The sad fact is that most companies selling phone payments are actually just selling a virtual terminal, and while they are secure and compliant, you are not. This leaves you exposed to fraud, data breaches and the risks of non-compliance.
If you take card payments (in store, on your website, over the phone or webchat) you need to comply with the Payment Card Industry Data Security Standard (PCI DSS), issued by the PCI Security Standards Council.
Now here's the kicker.
While the solution you use might to do this is PCI compliant, your organisation ALSO needs to be compliant. Here’s the latest guidance from the PCI SSC:
Click here to download the latest guidance from the PCI SSC on phone payments.
Yup it’s quite a read and I can imagine you have better things to do! Well, we have read it word for word and can help you get it right.
The easiest way to reduce your compliance burden is to remove your organisation from scope. This means that your staff, as well as your phone system, computers, keyboards and network are not exposed to sensitive card information.

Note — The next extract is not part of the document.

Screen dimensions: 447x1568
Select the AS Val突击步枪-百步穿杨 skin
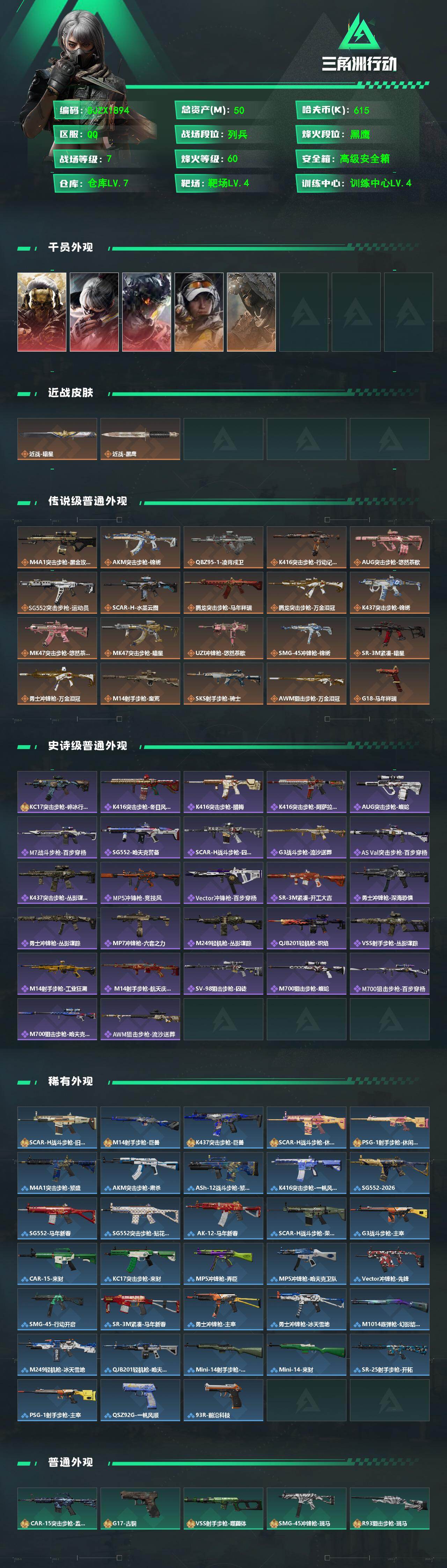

How can I do that and still take a card payment over the phone I hear you ask!
Using PayGuard you can ask customers paying over the phone to enter their long card number, expiry date and security code using their telephone keypad (as if they were dialling a phone number). You continue to talk to your customer throughout, so you don’t have to hand-off your customer to an automated service. It’s really quite ingenious.

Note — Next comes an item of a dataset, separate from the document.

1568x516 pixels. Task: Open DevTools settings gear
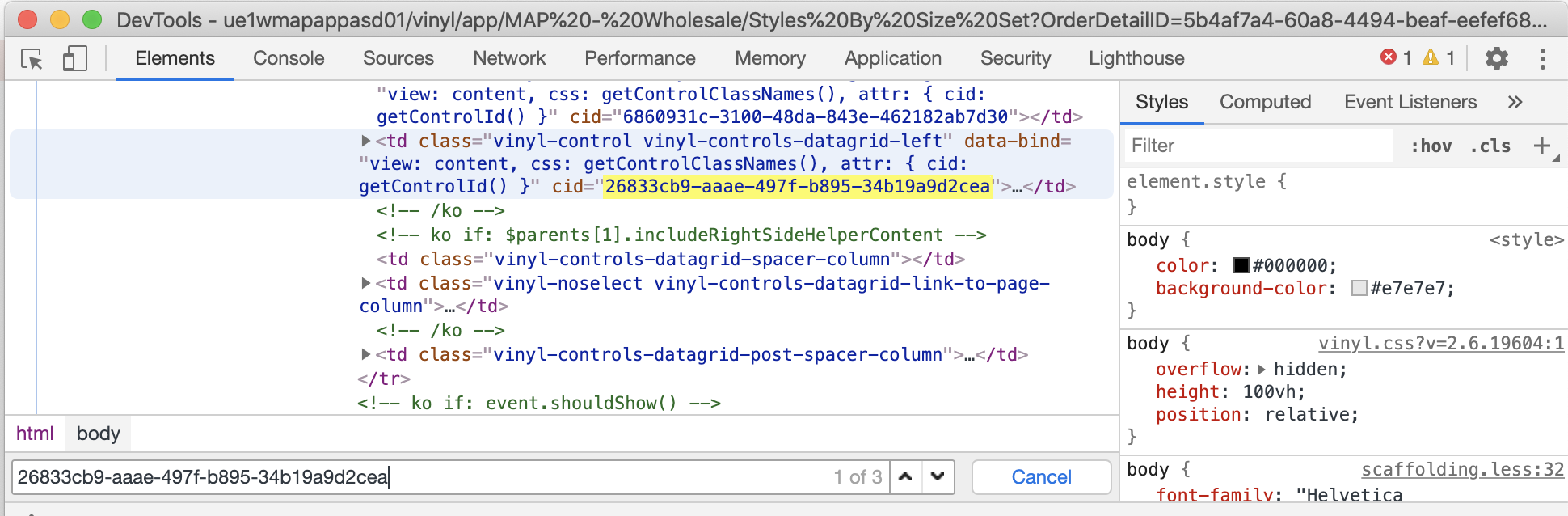click(1496, 58)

With PayGuard your compliance with the PCI DSS is a synch, and we’ll help you complete the paperwork. Our technology keeps you, as well as us, secure and compliant, so you can concentrate on doing what you do best.
Here are comments we most often come across:
It’s okay, I don’t record calls, or I stop the call recording when taking card information (pause and resume).
We hear that a lot. And we typically say great! Now you only have the hundreds of other compliance requirements to adhere to, such as scanning everything in scope every quarter (no you can’t do it, you must contract an Approved Scanning Vendor, or ASV, to do it). Unfortunately recording calls is just the tip of the iceberg when it comes to compliance.
I don’t take many card payments, so compliance doesn’t really affect me.
Hmmm nice try! Even if you take one payment a year, you must comply with the PCI DSS.
I’ll get away with not being strictly compliant.
Maybe. Maybe not. Look at it this way:
An insurance. More than 60% of small business who suffer a breach go under in 6 months due to audit fees, penalty fees and losing card facilities. You have insurance against other things that could close your doors like Public Liability and Professional Indemnity even though they aren’t likely, why not pay the small price required to protect you from this possibility?
Also, if you’re not worried about you, what about your responsibility to your customers protecting their sensitive card information?
Phone payments are risky.
Taking card payments over the phone is a great way to secure payment in the moment you have the customer ready to buy, and with new technology like PayGuard you can ensure you are secure and compliant, making your customers happy and allowing you to crack on with the fun stuff.